* Task to carry out *
With images removed, return the whole listing exactly as written.
-- Opening Marker --
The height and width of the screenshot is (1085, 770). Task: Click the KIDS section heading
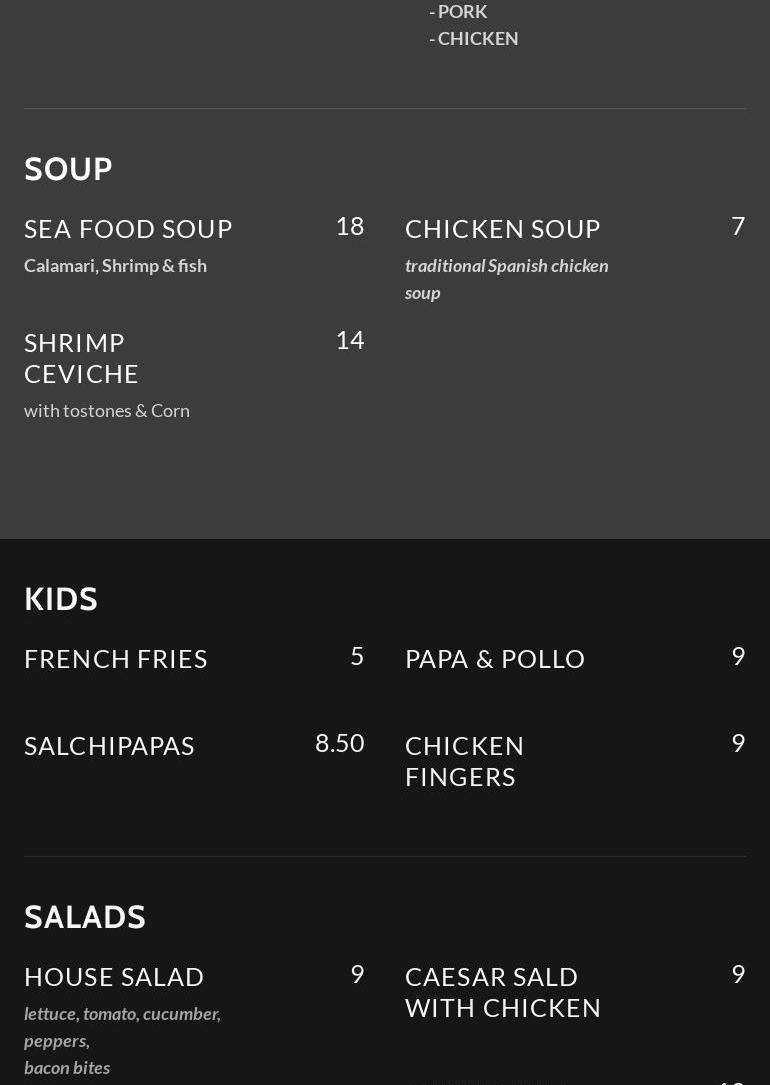click(x=61, y=599)
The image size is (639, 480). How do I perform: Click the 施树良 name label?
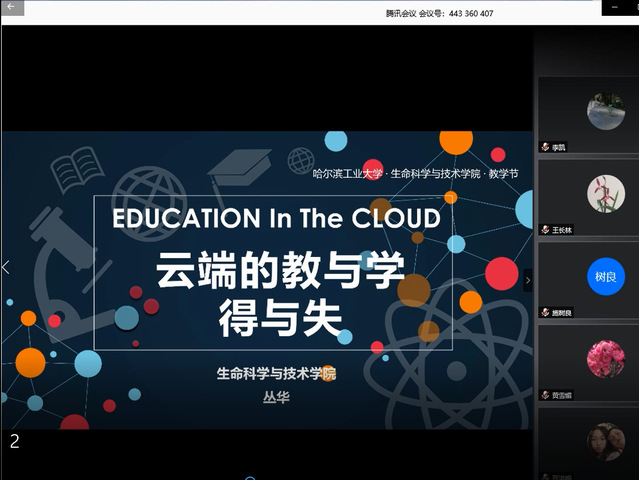point(562,312)
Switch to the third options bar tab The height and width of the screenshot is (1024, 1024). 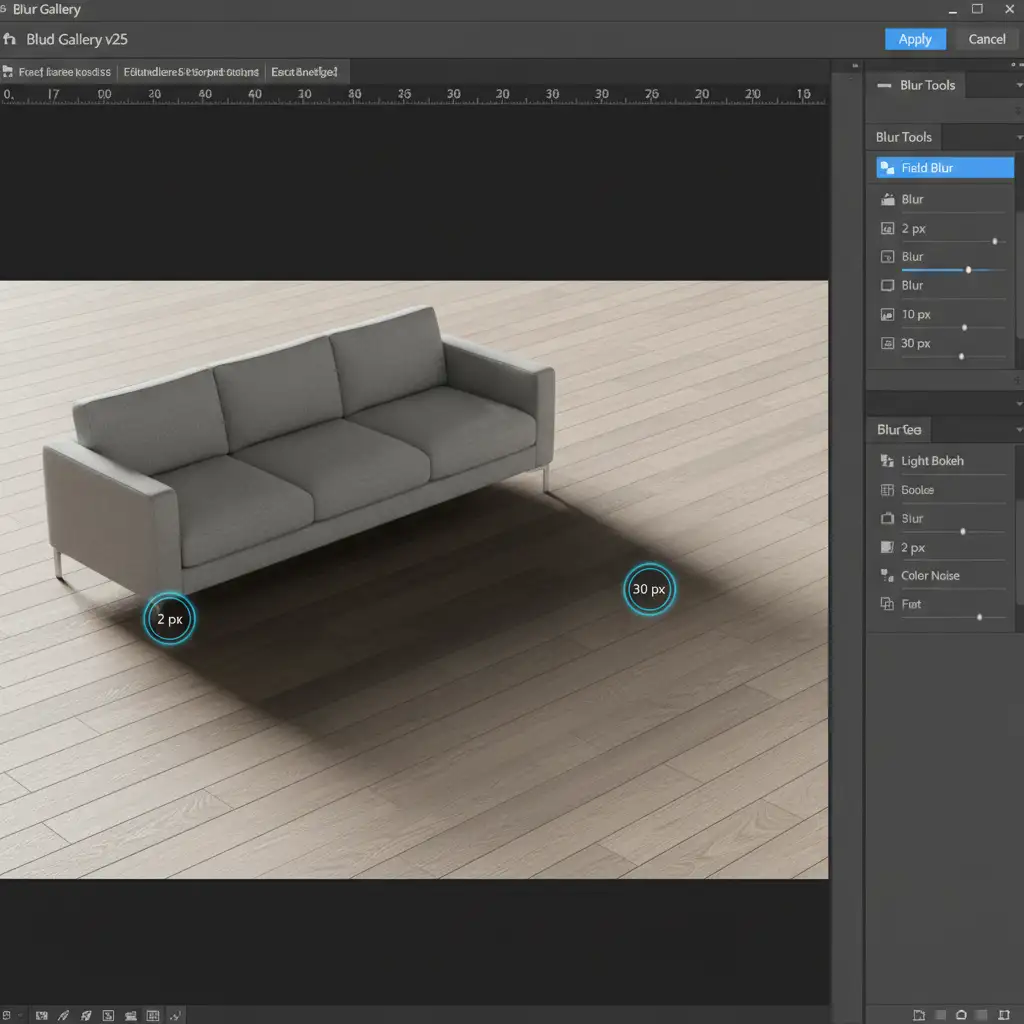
-- Closing Marker --
* Answer to the problem *
The height and width of the screenshot is (1085, 770). Task: Click the KIDS section heading
click(x=61, y=599)
The image size is (639, 480). How do I perform: Click the 施树良 name label?
point(562,312)
Switch to the third options bar tab The height and width of the screenshot is (1024, 1024). 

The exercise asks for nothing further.